Activity Being Avoided: Lesson prep for the week
Music In My Head: Highway – David Francey
Tea Being Drunk: I can’t get any tea because I’m lying on my stomach and there’s a cat sleeping on my back
Books Being Read: Mama’s Boy — David Goudreault, Her Body and Other Parties — Carmen Maria Machado
When I was a child–about six or seven years old–my sister and I were in the back seat of the car, insulting each other.
“No, you’re despicable!”
My parents were ignoring us; my uncle, whom we had just picked up at the airport, (I assume our performance was for him) had one eyebrow raised.
“Do you two know what that word means?”
“Yep! It means you’re pregnant!” (My sister would have been four or five.)
“It means you’re really bad. But we can say that word and Mum doesn’t get mad.”
Where had such young children learned that word? From Daffy Duck, of course. He said it to Bugs Bunny all the time. It was a great word that came with an optional saliva-spraying lisp.
I think about situations like this when I get a new student. New students are always asked why they think they need an English tutor. The answer invariably involves some variant of “I want to improve my vocabulary”. They have lists of SAT words and vocabulary workbooks. They set goals such as learning 100 new words per week.
I didn’t have SAT word lists or vocabulary workbooks when I was growing up. I had the illicit Batman TV show that we watched at a friend’s house, during which the Joker taught me “Foiled again!” and “You have thwarted my nefarious plans for the last time!” I had Rudyard Kipling and his ‘Stute Fish. I had Maurice Sendak’s Wild Things that gnashed their teeth.
I had a mother who, when I didn’t like dinner or my sisters or the way my life was going, asked, “Are you being persecuted?” If I answered, “Yes”, her retort would be something about it putting carbuncles on my soul.
I had a father who said, “That’s ludicrous!” rather than “You stupid child, what were you thinking?”
As Albert Cullum points out in Push Back the Desks, children in Kindergarten pick up on the language that’s fed to them. If you drop a sheet over your head and say, “I’m a friendly apparition”, they’ll make the ghost connection in a couple of minutes. If you flap your arms and say, “Pinions”, they know what you’re talking about. The concept of waiting until a child is “old enough” before we speak to them in an intelligent manner is particularly short-sighted.

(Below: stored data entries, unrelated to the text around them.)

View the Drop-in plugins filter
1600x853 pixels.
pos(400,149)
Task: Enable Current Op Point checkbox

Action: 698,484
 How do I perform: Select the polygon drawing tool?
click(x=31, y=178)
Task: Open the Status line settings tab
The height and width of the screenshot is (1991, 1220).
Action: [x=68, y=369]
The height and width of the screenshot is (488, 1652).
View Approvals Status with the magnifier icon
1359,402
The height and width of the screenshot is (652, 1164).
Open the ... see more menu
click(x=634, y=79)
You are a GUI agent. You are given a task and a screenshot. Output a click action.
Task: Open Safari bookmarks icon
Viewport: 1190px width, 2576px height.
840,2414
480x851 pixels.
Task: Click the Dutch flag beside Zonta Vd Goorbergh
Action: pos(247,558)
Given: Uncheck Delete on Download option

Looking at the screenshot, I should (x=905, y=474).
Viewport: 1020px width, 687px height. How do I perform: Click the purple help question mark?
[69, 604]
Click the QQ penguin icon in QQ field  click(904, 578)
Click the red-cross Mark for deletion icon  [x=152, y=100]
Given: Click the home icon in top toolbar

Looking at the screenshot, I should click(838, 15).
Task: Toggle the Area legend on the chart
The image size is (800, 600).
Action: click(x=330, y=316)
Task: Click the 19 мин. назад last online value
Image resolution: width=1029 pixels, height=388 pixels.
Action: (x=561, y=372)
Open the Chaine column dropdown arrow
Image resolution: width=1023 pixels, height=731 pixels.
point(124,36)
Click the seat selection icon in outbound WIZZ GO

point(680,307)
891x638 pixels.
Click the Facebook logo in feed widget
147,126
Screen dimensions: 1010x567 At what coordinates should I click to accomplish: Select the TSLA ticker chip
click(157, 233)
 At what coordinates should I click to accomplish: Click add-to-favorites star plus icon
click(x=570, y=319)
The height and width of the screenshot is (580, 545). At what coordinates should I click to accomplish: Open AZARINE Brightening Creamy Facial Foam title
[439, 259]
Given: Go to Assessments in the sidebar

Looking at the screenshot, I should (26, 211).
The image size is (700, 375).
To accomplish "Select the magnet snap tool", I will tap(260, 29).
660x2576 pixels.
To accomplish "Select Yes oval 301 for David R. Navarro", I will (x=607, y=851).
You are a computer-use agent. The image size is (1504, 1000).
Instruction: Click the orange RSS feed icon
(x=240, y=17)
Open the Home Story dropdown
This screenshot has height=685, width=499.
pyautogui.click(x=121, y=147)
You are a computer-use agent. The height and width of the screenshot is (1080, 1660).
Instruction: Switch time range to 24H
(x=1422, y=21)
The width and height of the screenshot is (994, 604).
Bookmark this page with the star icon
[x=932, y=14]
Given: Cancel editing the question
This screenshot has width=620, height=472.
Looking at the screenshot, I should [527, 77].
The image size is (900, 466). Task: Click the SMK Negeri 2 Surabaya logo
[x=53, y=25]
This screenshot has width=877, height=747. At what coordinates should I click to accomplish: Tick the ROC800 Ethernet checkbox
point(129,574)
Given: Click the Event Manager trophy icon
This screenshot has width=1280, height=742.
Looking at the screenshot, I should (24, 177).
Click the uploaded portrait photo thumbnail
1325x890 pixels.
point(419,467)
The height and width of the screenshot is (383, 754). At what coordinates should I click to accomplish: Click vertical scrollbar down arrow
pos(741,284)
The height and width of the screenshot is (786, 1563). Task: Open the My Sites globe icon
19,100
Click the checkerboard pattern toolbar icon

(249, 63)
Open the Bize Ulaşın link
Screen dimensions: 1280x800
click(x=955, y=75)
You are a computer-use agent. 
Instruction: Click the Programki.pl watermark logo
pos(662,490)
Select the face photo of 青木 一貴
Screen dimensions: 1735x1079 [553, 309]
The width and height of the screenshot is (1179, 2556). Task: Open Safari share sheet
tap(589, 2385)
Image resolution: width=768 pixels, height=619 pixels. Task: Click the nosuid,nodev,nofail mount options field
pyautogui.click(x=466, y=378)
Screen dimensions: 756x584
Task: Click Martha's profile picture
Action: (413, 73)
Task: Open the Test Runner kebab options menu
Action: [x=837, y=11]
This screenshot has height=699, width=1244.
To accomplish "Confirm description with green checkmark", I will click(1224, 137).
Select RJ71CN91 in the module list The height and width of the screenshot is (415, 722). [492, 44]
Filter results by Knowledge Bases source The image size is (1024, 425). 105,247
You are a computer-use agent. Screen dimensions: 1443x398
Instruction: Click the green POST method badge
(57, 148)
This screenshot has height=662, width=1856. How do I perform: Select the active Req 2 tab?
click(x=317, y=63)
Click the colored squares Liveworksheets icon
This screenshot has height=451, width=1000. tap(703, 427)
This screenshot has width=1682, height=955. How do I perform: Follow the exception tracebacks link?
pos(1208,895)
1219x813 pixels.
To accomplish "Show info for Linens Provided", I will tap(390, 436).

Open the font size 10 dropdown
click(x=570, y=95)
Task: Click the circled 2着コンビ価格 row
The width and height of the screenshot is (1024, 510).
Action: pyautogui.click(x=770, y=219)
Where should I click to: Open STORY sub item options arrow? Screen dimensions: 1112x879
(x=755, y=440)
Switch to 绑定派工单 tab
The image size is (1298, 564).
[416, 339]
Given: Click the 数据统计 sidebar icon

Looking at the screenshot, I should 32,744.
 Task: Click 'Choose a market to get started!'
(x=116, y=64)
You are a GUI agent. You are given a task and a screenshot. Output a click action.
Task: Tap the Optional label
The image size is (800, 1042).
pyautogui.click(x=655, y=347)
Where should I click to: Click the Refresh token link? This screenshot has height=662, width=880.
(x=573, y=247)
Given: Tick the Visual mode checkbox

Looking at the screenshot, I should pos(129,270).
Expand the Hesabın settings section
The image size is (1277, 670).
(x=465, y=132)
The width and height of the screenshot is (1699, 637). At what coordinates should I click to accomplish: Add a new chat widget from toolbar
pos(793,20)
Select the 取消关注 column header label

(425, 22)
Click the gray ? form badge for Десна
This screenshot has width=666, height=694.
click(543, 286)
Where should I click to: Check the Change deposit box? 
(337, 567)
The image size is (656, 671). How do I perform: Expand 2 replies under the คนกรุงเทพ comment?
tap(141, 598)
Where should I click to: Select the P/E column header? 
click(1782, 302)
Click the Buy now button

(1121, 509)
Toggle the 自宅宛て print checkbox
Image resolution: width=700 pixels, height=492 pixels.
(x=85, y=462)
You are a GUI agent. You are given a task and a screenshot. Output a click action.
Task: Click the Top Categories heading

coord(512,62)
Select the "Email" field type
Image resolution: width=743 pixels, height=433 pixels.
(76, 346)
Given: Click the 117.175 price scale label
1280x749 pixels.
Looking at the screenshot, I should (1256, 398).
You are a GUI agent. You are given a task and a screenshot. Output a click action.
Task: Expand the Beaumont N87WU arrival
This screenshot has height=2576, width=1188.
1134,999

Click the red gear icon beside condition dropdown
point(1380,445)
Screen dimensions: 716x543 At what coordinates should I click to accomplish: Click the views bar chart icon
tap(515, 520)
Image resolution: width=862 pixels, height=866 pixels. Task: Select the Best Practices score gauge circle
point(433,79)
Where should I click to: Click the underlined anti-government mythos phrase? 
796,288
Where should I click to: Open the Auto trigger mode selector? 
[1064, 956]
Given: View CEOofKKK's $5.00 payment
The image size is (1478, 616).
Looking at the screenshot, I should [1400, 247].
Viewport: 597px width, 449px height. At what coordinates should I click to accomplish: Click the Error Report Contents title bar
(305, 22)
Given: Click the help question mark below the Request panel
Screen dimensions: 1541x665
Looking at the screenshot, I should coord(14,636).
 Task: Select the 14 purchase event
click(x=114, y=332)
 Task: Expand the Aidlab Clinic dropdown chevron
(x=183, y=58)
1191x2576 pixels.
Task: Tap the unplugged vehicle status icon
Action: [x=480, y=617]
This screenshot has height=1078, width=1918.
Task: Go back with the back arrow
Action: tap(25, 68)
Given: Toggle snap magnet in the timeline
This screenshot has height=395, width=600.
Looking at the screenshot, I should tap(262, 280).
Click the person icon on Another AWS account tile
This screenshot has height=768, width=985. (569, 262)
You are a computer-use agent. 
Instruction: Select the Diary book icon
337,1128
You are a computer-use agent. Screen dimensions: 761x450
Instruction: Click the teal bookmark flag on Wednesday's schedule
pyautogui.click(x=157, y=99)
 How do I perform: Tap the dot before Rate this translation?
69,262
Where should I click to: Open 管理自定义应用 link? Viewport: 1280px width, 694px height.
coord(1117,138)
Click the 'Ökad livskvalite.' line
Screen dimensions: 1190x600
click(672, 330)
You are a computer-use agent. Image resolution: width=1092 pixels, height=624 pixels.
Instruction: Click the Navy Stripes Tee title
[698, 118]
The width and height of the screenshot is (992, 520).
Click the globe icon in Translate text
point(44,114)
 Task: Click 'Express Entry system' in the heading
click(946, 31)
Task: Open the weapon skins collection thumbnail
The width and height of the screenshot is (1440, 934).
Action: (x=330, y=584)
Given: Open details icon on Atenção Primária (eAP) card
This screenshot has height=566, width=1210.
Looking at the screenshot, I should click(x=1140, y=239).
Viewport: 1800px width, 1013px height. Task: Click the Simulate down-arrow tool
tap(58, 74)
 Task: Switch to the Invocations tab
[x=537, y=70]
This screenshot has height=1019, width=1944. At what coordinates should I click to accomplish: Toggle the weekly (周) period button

Growing up, there were people I would purposefully listen to because I admired their linguistic skills. When I ask my students whose vocabulary they admire, I’m met with blank stares.
What goes in, comes out.
Sometimes I get a student who clicks right away, and they’re able to focus on the best voices available to them. Their vocabulary improves within six months or so.
Other students are convinced that word lists are still the way to go. They remember the words for a couple of weeks, and then the words are gone. I have the students read Calvin and Hobbes comics, and watch Corner Gas and Brit-coms. Eventually, they might see the light and embrace Stephen Fry as their linguistic deity, but we’ve lost valuable time.
We want our children to be “above average”, but we only give them access to mediocrity. It seems to me that in our crusade to make children’s culture entirely educational, positive and uniform, we’ve forgotten to include versatile language.